Stratifying by study design explained the high level of heterogeneity within the MI (P=0.01 for subgroup differences) and stroke (P=0.03 for subgroup differences) meta-analyses. With respect to MI, case–control studies had a low level of heterogeneity (I2=0%), whereas cohort studies had a moderate level (I2=45%). Only the case–control subgroup stayed significantly associated with a shortened LTL after stratification. Within the stroke meta-analysis, case–control studies (I2=66%) and cohort studies (I2=56%) remained at a high level of heterogeneity. The case–control subgroup was no longer significantly associated with a shortened LTL after stratification.

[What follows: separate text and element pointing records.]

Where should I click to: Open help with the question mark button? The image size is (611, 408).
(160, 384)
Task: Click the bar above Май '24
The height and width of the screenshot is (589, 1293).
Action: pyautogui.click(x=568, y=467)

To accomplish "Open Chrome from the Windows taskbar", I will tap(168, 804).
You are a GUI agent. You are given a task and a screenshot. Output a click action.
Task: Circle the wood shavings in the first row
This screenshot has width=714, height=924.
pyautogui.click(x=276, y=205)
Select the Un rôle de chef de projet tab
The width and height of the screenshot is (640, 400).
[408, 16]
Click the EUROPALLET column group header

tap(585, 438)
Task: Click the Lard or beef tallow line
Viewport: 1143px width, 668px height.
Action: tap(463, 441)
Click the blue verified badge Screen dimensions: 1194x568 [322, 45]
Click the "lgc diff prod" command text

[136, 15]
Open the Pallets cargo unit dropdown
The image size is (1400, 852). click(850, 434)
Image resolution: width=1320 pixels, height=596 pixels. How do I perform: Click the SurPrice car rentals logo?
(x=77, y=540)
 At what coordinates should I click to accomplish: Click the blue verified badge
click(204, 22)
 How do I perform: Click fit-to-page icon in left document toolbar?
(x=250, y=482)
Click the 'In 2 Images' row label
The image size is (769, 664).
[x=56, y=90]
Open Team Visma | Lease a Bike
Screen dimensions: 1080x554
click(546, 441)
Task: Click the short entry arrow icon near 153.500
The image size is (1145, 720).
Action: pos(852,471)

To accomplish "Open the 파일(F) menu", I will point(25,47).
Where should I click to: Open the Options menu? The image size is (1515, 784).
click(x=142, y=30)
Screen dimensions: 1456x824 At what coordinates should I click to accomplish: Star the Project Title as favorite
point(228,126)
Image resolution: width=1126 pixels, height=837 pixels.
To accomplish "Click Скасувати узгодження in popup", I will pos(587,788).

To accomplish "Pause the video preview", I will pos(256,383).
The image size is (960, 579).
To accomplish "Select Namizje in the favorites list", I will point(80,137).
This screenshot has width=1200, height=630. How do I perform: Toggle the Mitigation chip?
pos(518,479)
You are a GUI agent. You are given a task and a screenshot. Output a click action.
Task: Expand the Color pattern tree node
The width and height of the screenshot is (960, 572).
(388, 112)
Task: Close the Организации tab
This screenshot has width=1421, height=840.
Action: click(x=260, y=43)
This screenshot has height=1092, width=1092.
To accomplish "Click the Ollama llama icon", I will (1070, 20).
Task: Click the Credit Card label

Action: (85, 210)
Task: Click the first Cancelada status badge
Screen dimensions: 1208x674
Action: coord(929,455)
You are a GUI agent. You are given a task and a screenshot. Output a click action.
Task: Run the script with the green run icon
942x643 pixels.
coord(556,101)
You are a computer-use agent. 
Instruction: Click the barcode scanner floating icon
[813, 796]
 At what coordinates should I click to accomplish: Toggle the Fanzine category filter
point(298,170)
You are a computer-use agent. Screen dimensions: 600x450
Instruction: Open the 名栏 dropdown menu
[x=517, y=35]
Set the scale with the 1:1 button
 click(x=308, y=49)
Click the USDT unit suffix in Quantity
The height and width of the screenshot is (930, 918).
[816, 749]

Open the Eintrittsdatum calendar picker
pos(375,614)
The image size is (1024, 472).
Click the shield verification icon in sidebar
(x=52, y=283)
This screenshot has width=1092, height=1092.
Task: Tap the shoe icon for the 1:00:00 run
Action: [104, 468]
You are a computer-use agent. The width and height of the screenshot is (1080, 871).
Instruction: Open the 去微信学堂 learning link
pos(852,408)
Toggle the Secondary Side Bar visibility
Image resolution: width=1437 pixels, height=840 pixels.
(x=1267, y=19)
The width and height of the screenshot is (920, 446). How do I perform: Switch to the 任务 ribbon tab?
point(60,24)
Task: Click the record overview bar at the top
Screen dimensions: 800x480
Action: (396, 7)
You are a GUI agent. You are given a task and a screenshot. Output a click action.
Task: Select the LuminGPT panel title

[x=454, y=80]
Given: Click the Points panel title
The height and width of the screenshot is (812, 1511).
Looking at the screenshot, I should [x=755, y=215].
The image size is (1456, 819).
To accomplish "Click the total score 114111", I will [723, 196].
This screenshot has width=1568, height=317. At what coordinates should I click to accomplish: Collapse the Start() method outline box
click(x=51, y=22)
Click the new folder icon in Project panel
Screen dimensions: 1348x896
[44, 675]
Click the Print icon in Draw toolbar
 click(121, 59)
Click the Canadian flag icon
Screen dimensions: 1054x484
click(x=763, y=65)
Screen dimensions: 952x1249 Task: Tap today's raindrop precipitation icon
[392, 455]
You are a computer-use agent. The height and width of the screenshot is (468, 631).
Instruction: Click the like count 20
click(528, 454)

Study size subgroup differences were also observed in the MI pooled assessment (P<0.01). The high level of heterogeneity within the pooled OR for MI (I2=85%) was almost completely eliminated when stratifying studies by 0 to 499, 500 to 999, and >1000 participants (I2 of 0%, 0%, and 37%, respectively). The association with shortened LTL remained in the 2 smaller sized subgroups.

Stratifying by mean age explained some of the heterogeneity within the stroke meta-analysis. I2 decreased to 2% for studies using participants with a mean age between 51 and 60 years and 38% for studies using participants with a mean age between 61 and 70 years (P=0.01 for subgroup differences).

Significant subgroup differences were not observed when stratifying by ethnicity or study design.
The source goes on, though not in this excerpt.